INTERSECTION

I live in a major metropolitan area. Most of the people I pass by daily, I will never see again, so different than in the small towns I grew up in where you'd never see anyone new. You get used to anonymity living in a larger place. There is some comfort to it, even. You don't expect connections.

So in this major metropolitan area, with hundreds of thousands of people zooming around, crossing paths, moving on, I get a call in the morning from my daughter's small school. She would not be receiving her lunch that day, the school secretary told me, as the person who delivers the lunch service had been in a terrible car accident. He was OK, but the accident was serious. The school would find something in their kitchen that would make do for MissEight that day. I thanked her for letting me know, and asked her to pass on my best wishes for a speedy recovery to the delivery person.

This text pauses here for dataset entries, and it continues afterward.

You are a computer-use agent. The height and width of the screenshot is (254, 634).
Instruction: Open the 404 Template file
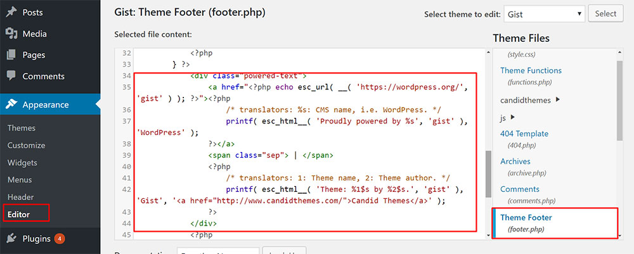click(524, 134)
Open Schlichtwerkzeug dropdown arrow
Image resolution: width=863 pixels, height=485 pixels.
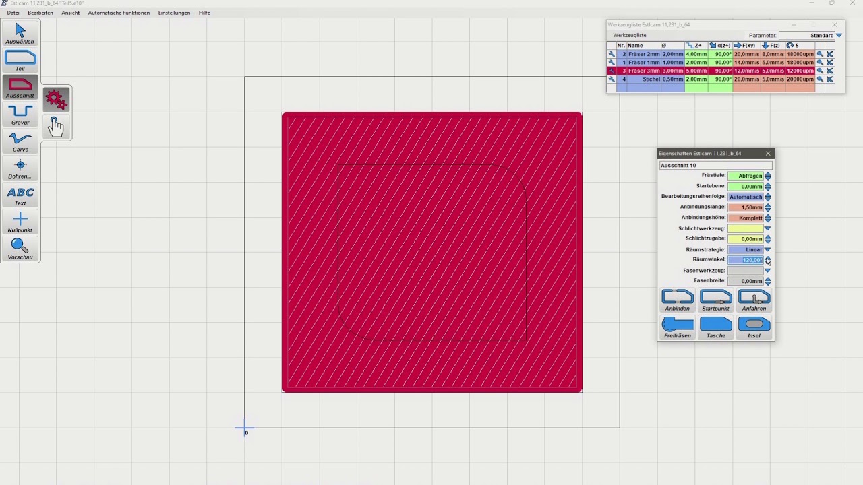click(x=767, y=228)
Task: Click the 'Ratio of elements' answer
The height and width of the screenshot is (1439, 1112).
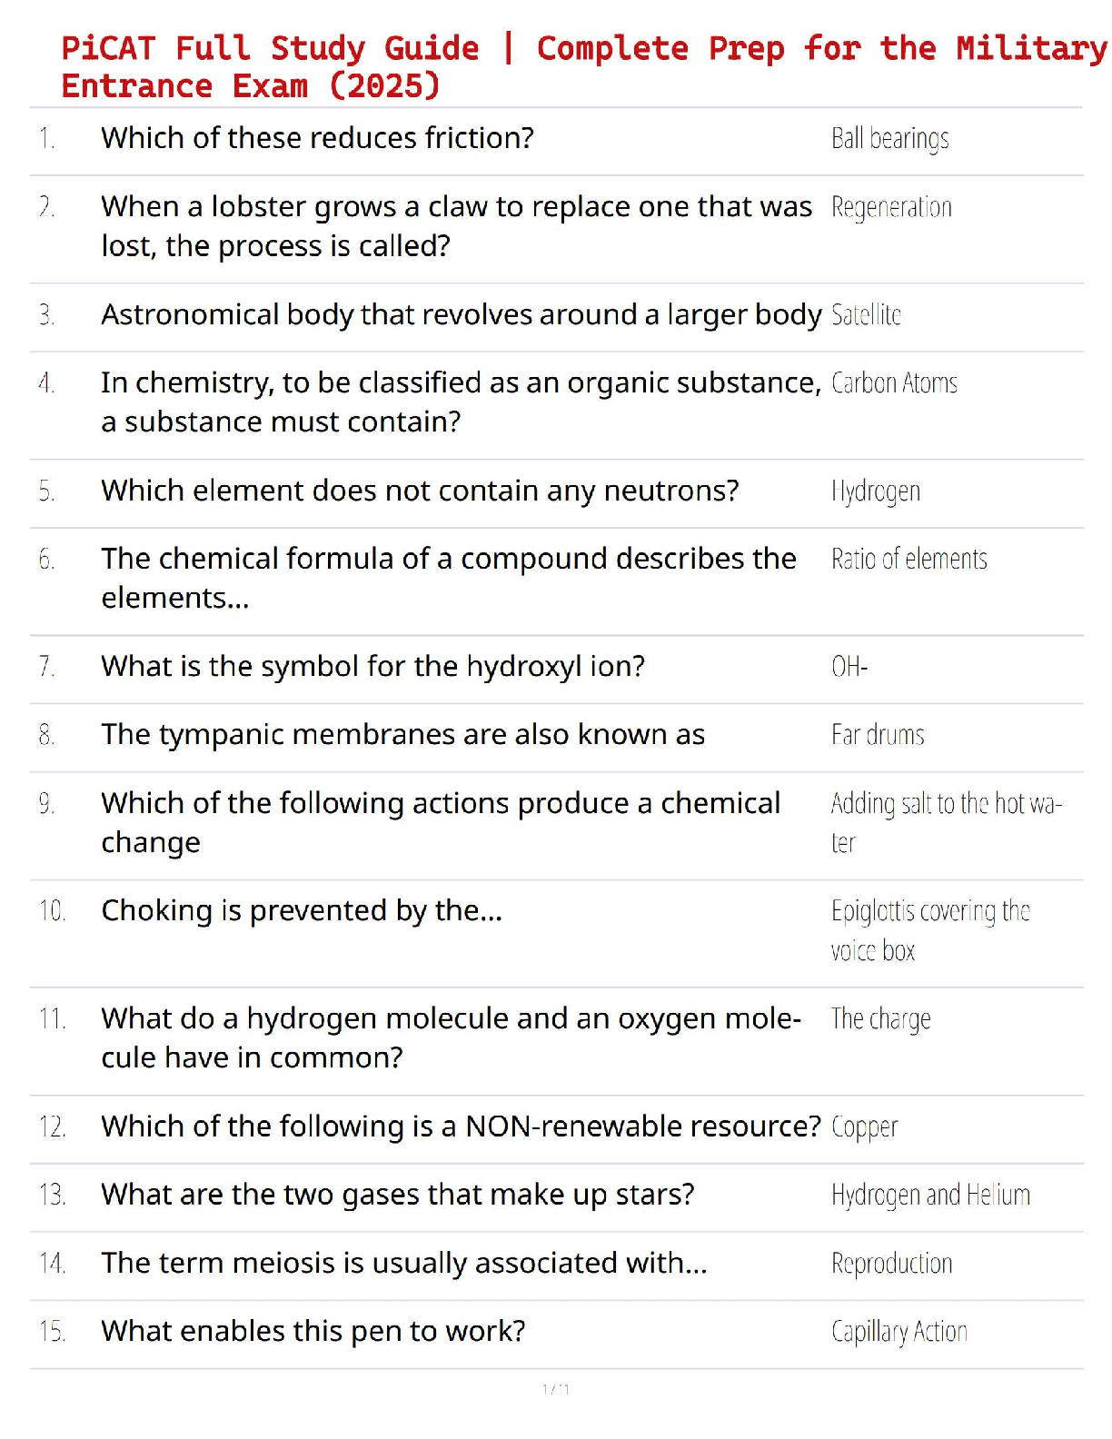Action: coord(908,559)
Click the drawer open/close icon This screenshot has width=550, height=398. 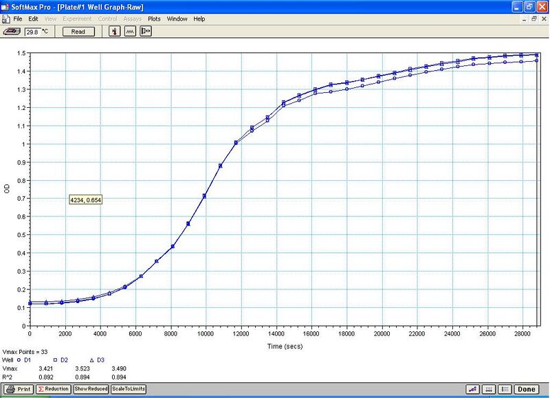click(146, 31)
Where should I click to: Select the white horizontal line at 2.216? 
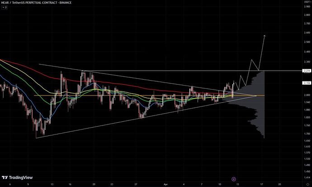[x=181, y=71]
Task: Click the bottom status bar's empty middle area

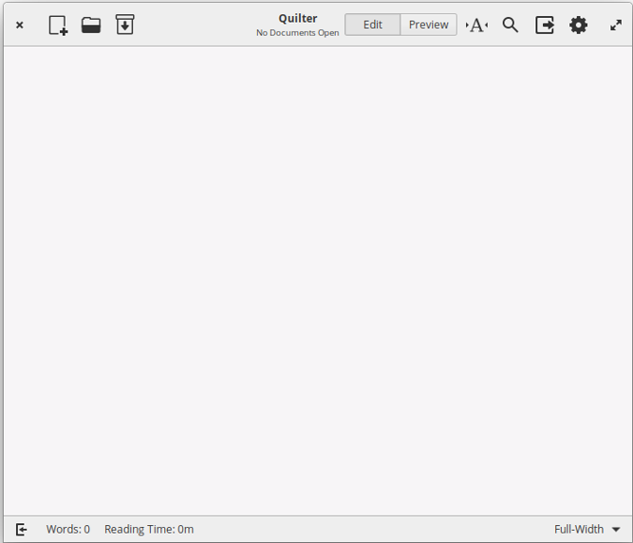Action: click(375, 529)
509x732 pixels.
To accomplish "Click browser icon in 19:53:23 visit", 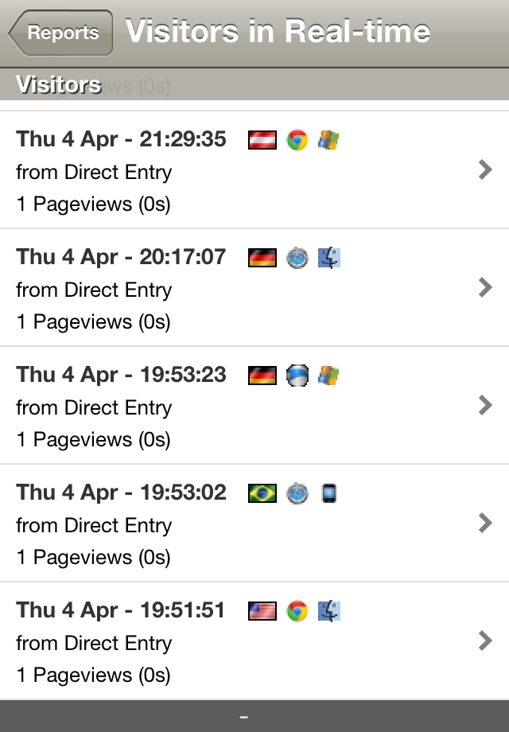I will [297, 376].
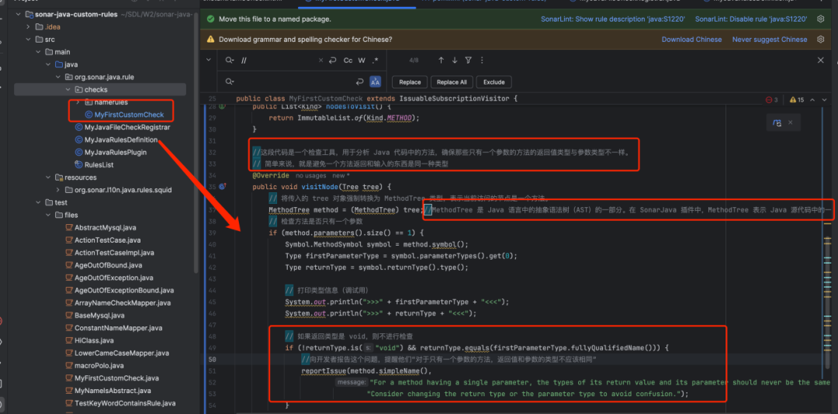Screen dimensions: 838x414
Task: Click SonarLint show rule description link
Action: click(x=612, y=19)
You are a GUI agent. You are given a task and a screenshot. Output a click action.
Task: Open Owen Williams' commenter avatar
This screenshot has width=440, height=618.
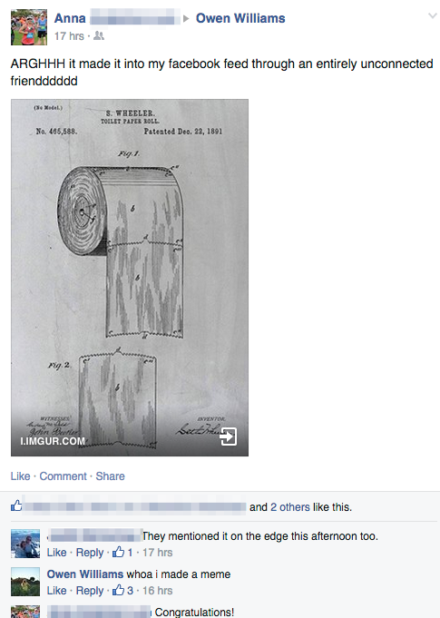[25, 582]
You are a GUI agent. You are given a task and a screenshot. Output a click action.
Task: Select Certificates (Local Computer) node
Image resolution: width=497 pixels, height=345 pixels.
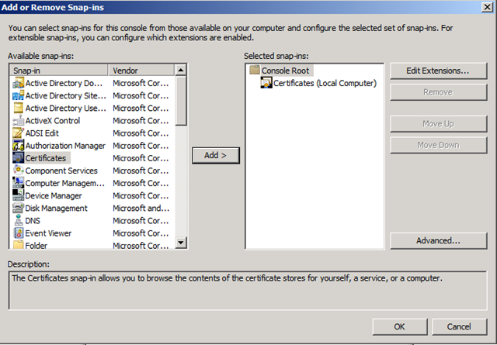point(325,83)
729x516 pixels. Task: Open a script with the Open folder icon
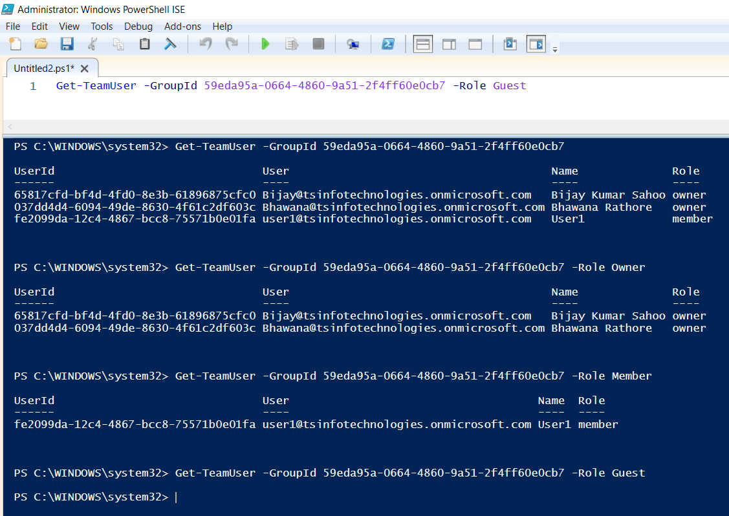tap(40, 44)
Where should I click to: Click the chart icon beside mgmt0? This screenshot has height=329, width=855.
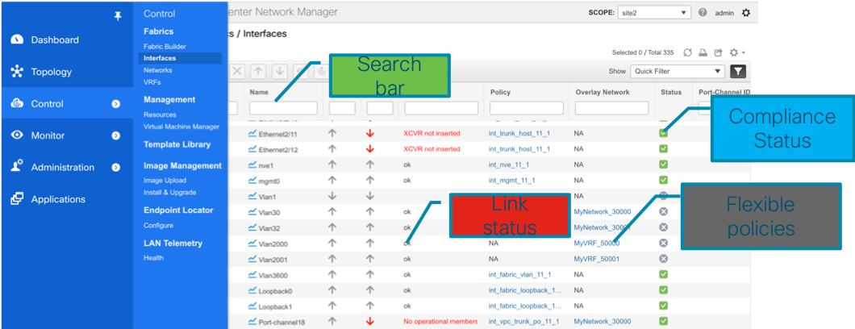[x=252, y=181]
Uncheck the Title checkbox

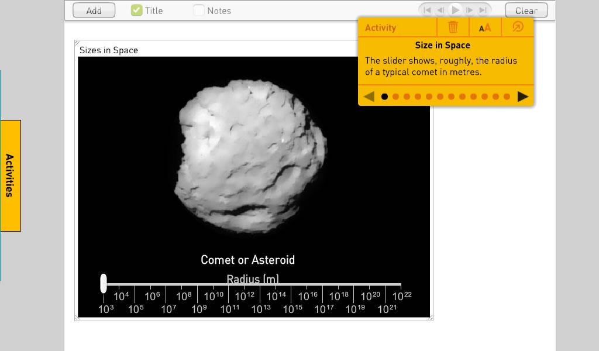(x=136, y=10)
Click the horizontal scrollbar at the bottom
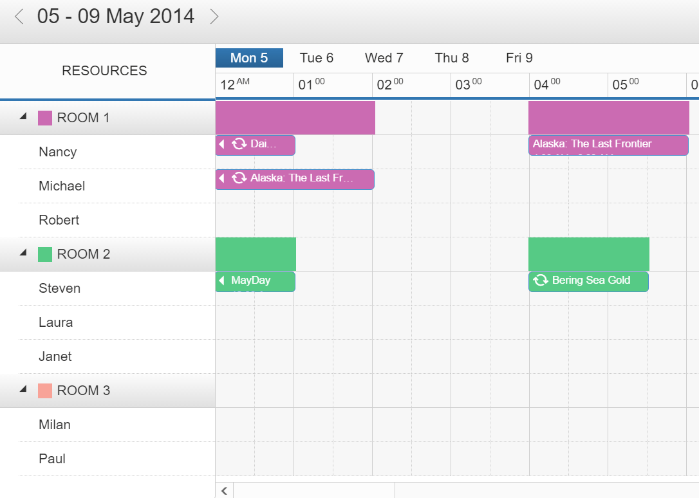Viewport: 699px width, 498px height. point(315,490)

Later in the day, I received an email from my middle son's small school, which is about five miles away from my daughter's and not at all related. A senior there, a young man getting ready to graduate and move on to his first-pick choice for college, had died in a car accident, and the school wanted to make sure the all the student's parents knew to be able to talk about it with their children at home.

It was the same accident. The boy died, the man lived and is OK, though terribly shaken. My heart aches for both families, though I never met either one. The intersection and how the news came to me reminds me that in this swirl of cars and rush and people that we will never see again, there are so many, many stories and connections, both joyous and sad, mundane and profound.